The Texas Railroad Commission is the most powerful state agency in Texas, providing regulatory oversight of a fourth of the state’s economy, and over industrial concerns that employ nearly 15% of working Texans. The absurd political side-show in Washington notwithstanding, it is clear to me that both Texas and the nation are at the beginning of a major economic revitalization … a revitalization that will be driven by rapidly-increasing production of hydrocarbons from shales. Shale production promises to be a major component of our Texas economy. It also promises to deliver ultra-cheap energy that is predicted to spur a major US manufacturing resurgence, giving us a significant advantage in an increasingly competitive world economy.
Many are aware of the potential benefits of shale production, as well as the often-hyped rhetoric about the dangers of hydraulic fracturing. There is less awareness, however, of the factors that enabled the US and Texas to be leaders in the development of these transformative new shale production technologies – private ownership of mineral rights combined with a highly-competitive, diverse, and creative oil and gas industry. Texas alone has over 10,000 operating companies, and a very robust and efficient oilfield services sector.

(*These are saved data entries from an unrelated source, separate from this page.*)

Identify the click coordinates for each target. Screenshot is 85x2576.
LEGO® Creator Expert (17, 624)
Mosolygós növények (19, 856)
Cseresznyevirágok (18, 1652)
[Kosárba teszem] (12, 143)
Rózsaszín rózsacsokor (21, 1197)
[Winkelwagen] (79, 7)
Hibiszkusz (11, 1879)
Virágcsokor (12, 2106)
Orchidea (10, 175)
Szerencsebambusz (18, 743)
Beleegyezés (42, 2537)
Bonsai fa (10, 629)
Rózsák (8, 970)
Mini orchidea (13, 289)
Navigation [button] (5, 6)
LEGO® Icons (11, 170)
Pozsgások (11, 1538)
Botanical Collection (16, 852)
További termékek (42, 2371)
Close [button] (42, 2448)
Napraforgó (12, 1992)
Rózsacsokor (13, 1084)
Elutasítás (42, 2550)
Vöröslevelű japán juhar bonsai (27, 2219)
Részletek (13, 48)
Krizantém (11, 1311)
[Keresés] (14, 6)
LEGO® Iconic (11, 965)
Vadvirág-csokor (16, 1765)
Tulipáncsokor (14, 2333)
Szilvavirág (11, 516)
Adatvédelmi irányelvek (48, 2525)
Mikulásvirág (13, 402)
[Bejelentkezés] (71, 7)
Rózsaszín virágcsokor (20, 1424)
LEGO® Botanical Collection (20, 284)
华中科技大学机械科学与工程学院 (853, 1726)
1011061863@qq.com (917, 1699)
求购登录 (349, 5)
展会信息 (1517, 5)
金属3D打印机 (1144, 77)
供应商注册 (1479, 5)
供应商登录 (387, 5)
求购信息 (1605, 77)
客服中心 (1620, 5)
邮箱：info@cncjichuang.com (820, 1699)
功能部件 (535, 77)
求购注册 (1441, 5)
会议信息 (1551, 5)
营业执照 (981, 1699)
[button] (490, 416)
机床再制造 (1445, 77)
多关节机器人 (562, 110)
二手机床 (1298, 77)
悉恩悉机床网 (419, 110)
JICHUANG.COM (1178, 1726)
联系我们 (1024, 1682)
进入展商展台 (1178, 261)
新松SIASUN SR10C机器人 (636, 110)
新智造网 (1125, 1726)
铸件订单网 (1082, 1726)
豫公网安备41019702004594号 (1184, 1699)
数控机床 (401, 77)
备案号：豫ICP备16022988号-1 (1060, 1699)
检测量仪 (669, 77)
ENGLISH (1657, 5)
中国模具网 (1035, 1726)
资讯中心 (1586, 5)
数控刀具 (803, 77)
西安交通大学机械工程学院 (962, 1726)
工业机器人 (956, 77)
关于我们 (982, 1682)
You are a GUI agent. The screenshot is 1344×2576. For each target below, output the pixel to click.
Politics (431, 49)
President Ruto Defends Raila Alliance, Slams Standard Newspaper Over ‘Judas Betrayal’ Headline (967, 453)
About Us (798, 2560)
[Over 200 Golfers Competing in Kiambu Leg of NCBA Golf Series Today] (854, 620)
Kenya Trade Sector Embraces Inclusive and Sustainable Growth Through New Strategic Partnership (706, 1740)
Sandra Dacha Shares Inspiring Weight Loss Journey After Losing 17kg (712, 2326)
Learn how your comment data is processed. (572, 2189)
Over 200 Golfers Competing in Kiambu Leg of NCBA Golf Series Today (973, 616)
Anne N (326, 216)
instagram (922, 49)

There is also less awareness of the complex technological changes that are rapidly supplanting traditional methods of oil and gas production – moving from an industry based on explore and exploit, to one that looks more like manufacturing. I believe it is vitally important that the Texas Railroad Commission fully comprehend and appreciate the technological issues around this transformation, so as to best serve the people of Texas, and to be certain that Texas and the nation continue to benefit from this important natural resource with which we have been blessed.
It’s no accident that shale production technologies were developed and matured in the US. It’s also no accident that government played basically no role in this development. If government had been involved, we’d probably still be talking about shale production instead of benefitting from it. But government could, and in fact might, stunt the benefits that oil and gas production from shales promise to bring to us all.
The people of Texas deserve a Railroad Commissioner who will serve with integrity, common sense, and a deep knowledge of the technical intricacies of the future of oil and gas production. The people of Texas deserve a Railroad Commissioner who will place the protection of personal and economic liberty for all Texans at the forefront of their responsibilities.
I’m asking the Libertarian Party of Texas to nominate me as its candidate for Texas Railroad Commissioner.